Stored data
--- START ---
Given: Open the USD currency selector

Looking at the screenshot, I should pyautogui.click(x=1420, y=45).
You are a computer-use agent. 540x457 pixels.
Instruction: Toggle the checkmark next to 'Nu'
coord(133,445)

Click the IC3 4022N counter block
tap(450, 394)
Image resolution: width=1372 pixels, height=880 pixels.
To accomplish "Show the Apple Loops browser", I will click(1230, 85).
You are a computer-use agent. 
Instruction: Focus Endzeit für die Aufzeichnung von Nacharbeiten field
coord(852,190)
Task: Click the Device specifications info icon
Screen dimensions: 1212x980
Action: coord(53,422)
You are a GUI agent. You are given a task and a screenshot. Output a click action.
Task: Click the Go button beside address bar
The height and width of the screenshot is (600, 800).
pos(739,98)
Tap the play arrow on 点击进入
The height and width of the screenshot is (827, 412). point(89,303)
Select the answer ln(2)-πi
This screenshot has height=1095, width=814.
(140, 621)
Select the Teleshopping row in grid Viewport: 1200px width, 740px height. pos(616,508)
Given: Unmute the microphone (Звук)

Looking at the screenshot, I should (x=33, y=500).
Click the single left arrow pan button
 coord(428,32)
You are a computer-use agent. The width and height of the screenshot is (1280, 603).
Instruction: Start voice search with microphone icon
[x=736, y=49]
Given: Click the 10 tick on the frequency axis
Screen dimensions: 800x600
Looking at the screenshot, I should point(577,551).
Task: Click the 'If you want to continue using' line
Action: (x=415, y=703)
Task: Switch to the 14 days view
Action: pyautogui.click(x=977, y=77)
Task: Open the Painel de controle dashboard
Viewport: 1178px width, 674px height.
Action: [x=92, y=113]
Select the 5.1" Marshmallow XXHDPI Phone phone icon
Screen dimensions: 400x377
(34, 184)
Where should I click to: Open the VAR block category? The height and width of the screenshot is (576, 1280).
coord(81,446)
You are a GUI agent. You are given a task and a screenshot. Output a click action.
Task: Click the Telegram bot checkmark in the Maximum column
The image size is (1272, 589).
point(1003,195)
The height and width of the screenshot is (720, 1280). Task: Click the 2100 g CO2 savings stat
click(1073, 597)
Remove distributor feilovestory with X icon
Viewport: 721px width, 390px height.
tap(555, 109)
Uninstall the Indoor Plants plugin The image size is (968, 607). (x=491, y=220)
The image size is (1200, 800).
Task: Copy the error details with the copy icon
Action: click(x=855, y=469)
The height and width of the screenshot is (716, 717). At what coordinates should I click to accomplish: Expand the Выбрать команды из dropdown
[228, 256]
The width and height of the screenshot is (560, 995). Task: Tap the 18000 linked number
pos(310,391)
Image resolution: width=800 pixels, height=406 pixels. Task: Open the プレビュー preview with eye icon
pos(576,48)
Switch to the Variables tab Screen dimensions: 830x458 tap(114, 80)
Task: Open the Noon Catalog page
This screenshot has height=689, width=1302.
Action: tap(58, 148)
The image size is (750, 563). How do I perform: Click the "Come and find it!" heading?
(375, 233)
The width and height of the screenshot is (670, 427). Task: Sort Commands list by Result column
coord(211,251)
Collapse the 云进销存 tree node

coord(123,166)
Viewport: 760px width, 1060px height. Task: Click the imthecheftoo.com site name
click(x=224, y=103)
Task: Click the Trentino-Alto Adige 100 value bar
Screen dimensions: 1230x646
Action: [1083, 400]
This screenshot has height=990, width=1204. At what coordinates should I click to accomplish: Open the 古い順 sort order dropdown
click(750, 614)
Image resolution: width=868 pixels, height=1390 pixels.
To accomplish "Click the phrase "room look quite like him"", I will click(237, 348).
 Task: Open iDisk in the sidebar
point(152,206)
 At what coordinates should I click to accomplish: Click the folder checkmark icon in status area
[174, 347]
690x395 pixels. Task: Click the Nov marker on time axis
--- END ---
Work required =
Look over the records above and copy each line that includes the string "axis".

Answer space =
Given: Click the 10 tick on the frequency axis
690x395 pixels. Task: Click the Nov marker on time axis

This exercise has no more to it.